*Задания*:
(A) Перечислите все слова и словосочетания, которые в отрывке о политической экологии ниже заключены в кавычки-ёлочки.
(B) Пожалуйста, перепишите из отрывка о политической экологии ниже весь фрагмент, начиная со слов «1. Политическая экология» и вплоть до слов «предполагает участие людей.».

*Отрывок*:
Как только мы переключим свое внимание на реальные экологические кризисы, то сразу поймем, что они предстают совсем не как кризисы, связанные с «природой». Они, скорее, предстают в виде кризисов объективности, как если бы новые предметы, которые мы совместно производим, не умещались в прокрустово ложе двухпалатной политической системы, а традиционным «лысым объектам» отныне противопоставлялись «лохматые» или всклокоченные объекты, которыми активисты усыпают свой путь. Нам необходима эта нелепая метафора, чтобы подчеркнуть, до какой степени кризис касается всех объектов, а не только отмеченных товарным знаком «натуральных» – ярлыком столь же сомнительным, как и контроль подлинности происхождения (18). Поэтому политическая экология раскрывается не благодаря кризису объектов экологии, а за счет общего конституционного кризиса, который затрагивает все объекты. Попробуем это доказать, набросав список различий между тем, что политическая экология считает своим делом, и тем, чем она занимается на практике (19).
1. Политическая экология претендует на то, чтобы рассуждать о природе, но на самом деле она рассуждает о всевозможной путанице, которая всякий раз предполагает участие людей.
2. Она претендует на то, чтобы охранять природу, защитив ее от человека, но практически во всех случаях это оборачивается еще большим участием людей, которые вмешиваются все чаще, все более изощренными способами, воздействуя на чувствительные зоны при помощи всепроникающего научного оборудования.

*Записанные данные*:

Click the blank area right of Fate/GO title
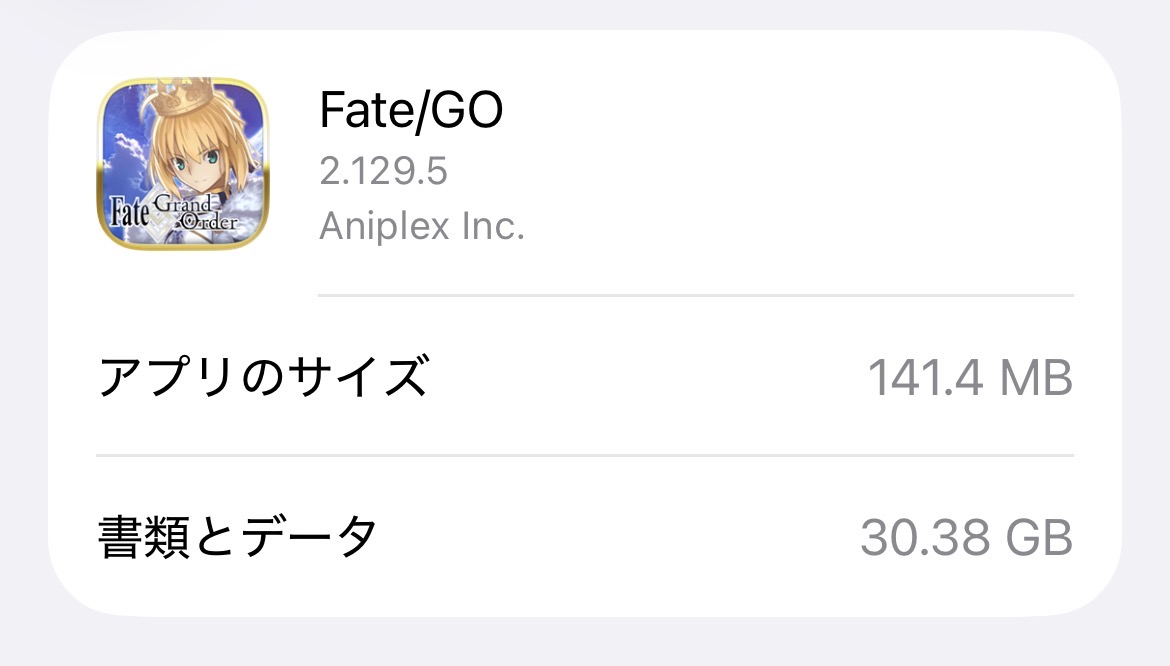Screen dimensions: 1170x666 pos(800,112)
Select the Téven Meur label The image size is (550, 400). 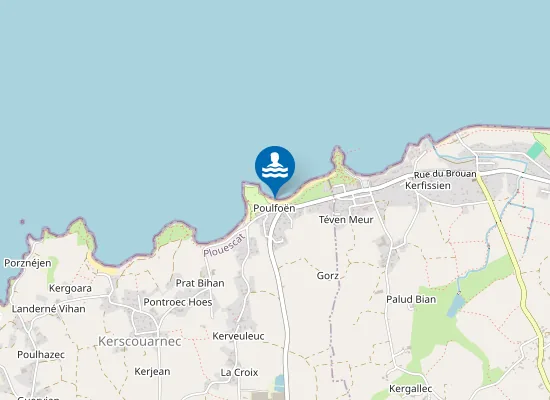point(346,220)
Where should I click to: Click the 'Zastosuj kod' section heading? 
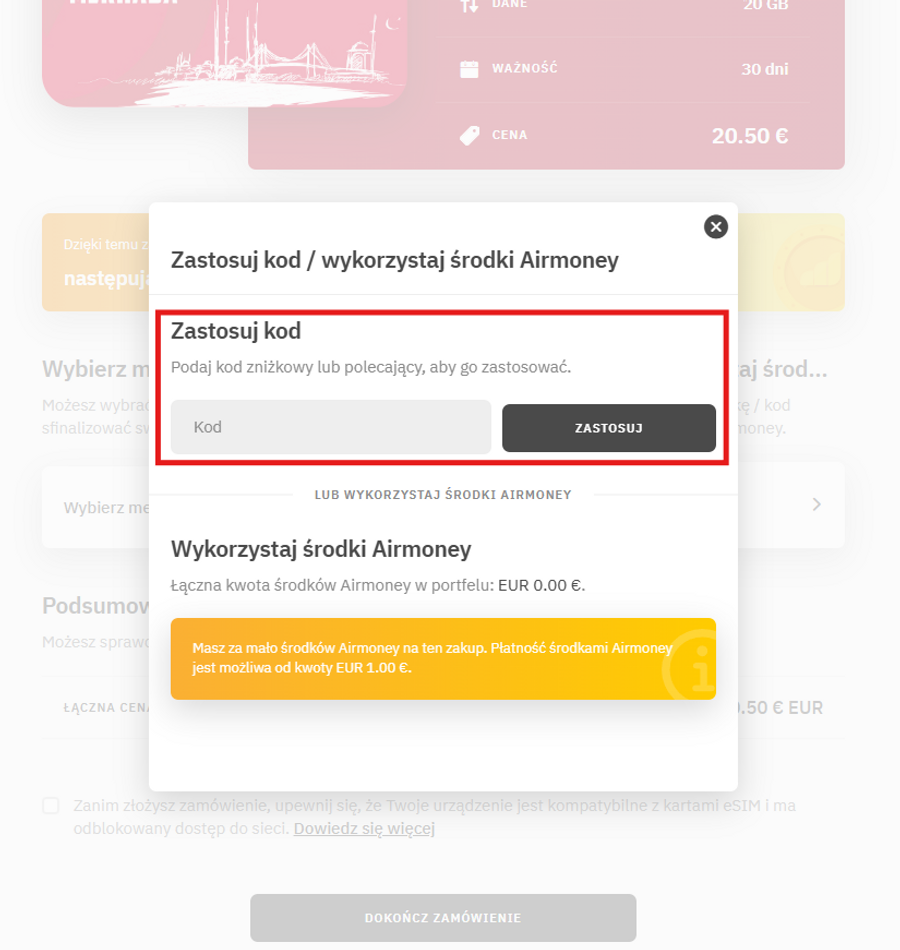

*Ответы по заданиям*:
(A) «природой», «лысым объектам», «лохматые», «натуральных»

(B)
1. Политическая экология претендует на то, чтобы рассуждать о природе, но на самом деле она рассуждает о всевозможной путанице, которая всякий раз предполагает участие людей.